Kur'an-ı Kerim ve Türkçe Meali Sayfa 230
72. "Ah benim dertli başım! Ben yaşlı bir kadın şu kocam da bir piri fani olduğu halde, ben çocuk doğuracağım ha? Bu gerçekten de çok garip bir şey!" dedi.
73. Onlar "Sen Allah'ın emrini garip mi karşılıyorsun?" dediler; "Allah'ın rahmeti ve bereketi sizin üzerinize olsun ey hane halkı, kuşku yok ki O'dur hamde en layık olan, O'dur yüceler yücesi!"
74. Sonunda İbrahim'in endişesi geçip de müjde kendisine ulaşınca, (bu kez de) Lut kavmi konusunda bize ısrarla yalvarmaya başladı;
75. çünkü İbrahim, hep yanık bir yürekle ah edip Allah'a iltica eden biriydi.
76. (Elçilerimiz): "Ey İbrahim, bundan vazgeç! Gerçek şu ki, Rabbinin kesin talimatı gelmiştir: artık onlar geri dönülmez bir cezaya çarptırıldılar!" dedi.
77. Ve elçilerimiz Lut'a gelince, onları korumaya güç yetiremeyeceğini düşünerek derin bir endişeye kapıldı ve "Bugün belalı bir gün olacak!" dedi.
78. Nitekim kavmi ona doğru çıldırmışçasına seğirttiler; zaten daha önceden de o kötülüğü işleyip duruyorlardı. (Lut) "Ey kavmim! İşte kızlarım, onlar sizin için daha temiz! Artık Allah'tan korkun da konuklarıma karşı beni mahcup etmeyin; aranızda hiç bir aklı başında biri yok mu?" dedi.
79. Dediler ki: "Sen de iyi biliyorsun ki bizim senin kızlarında gözümüz yok; aslında sen çok iyi biliyorsun bizim ne istediğimizi!"

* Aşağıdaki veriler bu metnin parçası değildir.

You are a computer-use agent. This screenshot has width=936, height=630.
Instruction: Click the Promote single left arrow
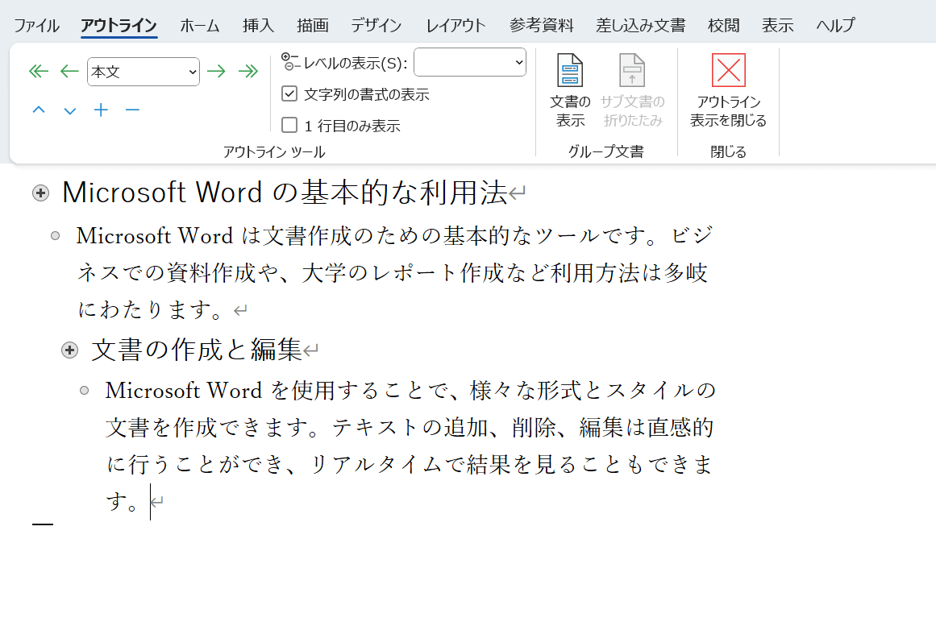point(69,72)
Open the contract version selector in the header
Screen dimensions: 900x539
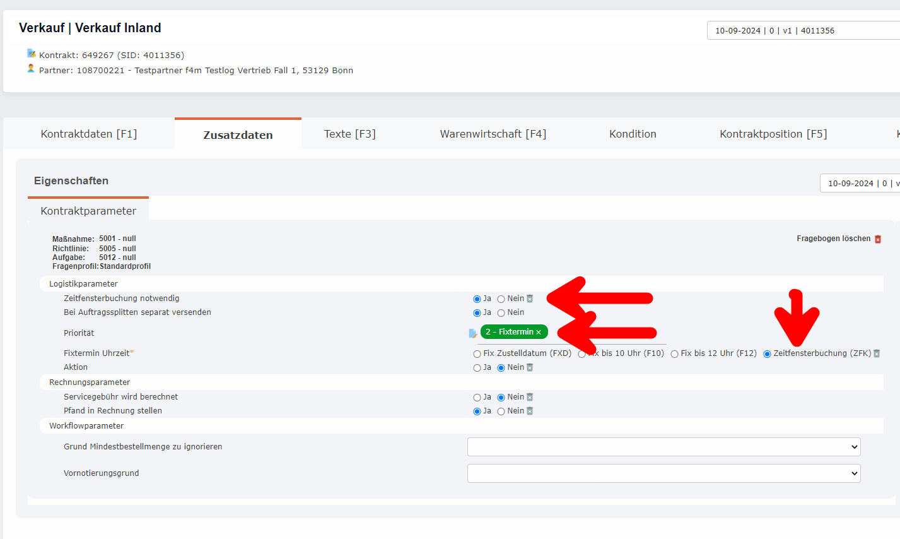coord(802,30)
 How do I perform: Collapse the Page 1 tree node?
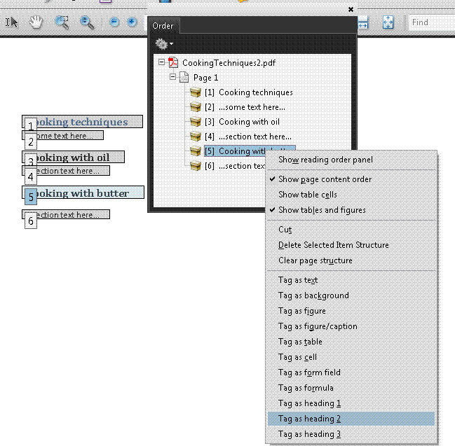173,78
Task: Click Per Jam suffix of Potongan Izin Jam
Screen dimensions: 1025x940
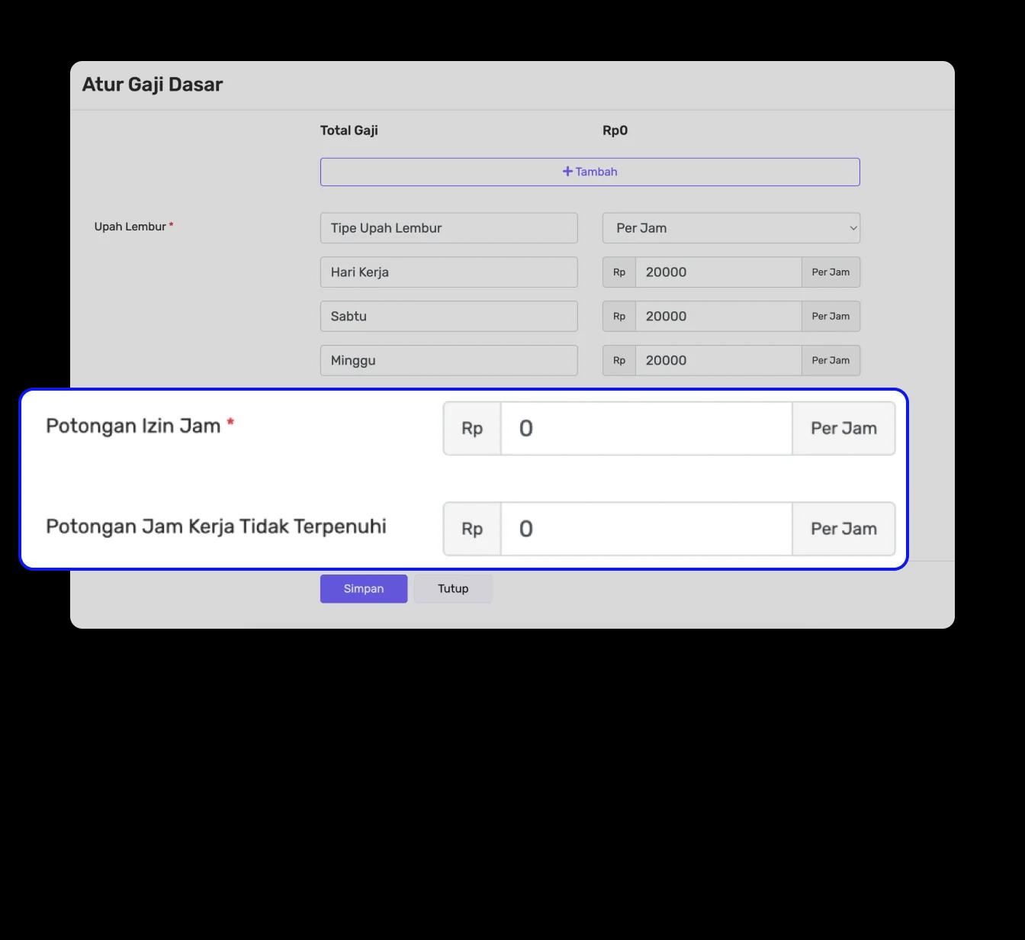Action: pos(843,429)
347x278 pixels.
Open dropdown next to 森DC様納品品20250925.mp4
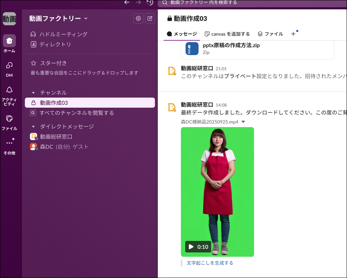click(243, 122)
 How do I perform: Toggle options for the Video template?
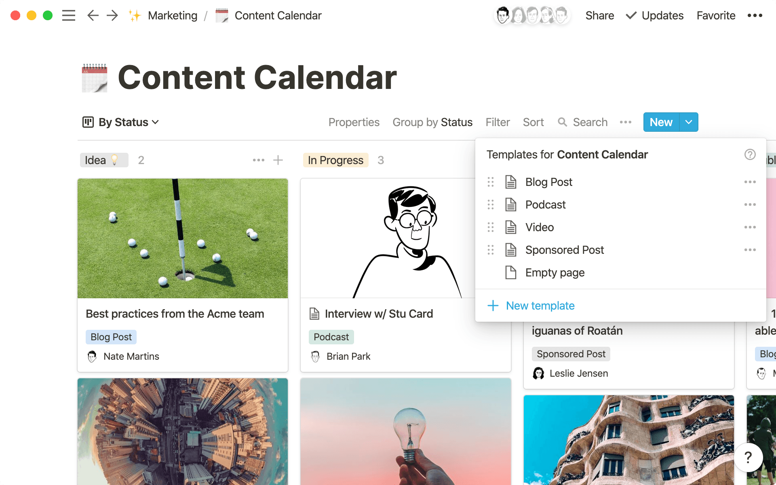[750, 227]
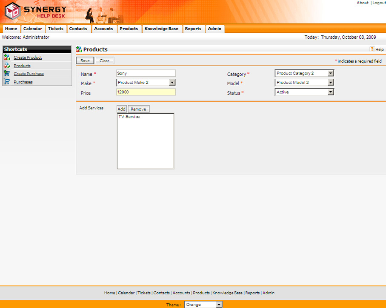Click the Create Purchase shortcut icon
The height and width of the screenshot is (308, 386).
[6, 74]
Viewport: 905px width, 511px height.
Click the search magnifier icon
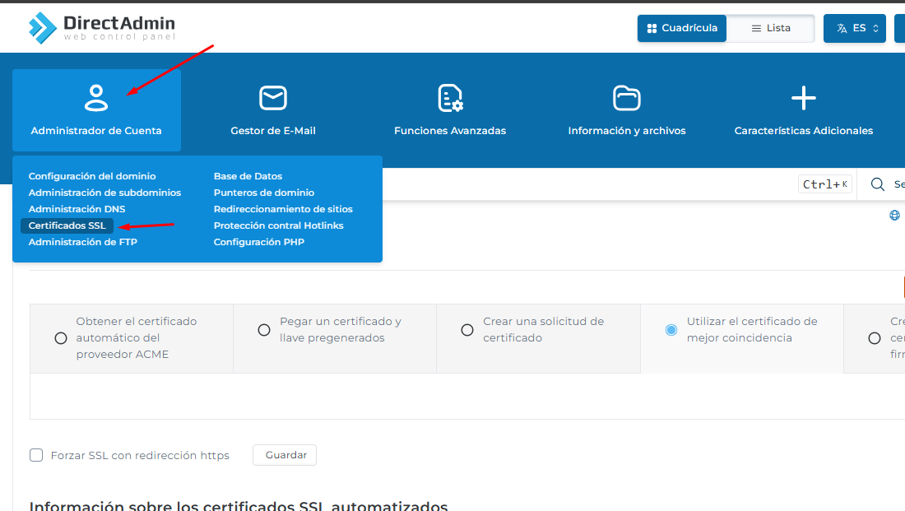(878, 184)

80. (Lut) "Ah, keşke size karşı koyacak gücüm ya da sırtımı yaslayacağım sağlam bir dayanak olsaydı!" dedi.
81. (Elçilerimiz): "Ey Lut!" dediler, "Biz Rabbinin elçileriyiz; onlar sana asla ilişemeyecekler! Artık gecenin bir vaktinde (iman) ailenle birlikte yola koyul! Sizden hiç kimsenin gözü arkada kalmasın; tabii ki karın hariç: çünkü ötekilerin akıbeti onun da başına gelecektir. Unutma ki onların vadesi bu sabah doluyor: (zaten) sabah yakın değil mi?"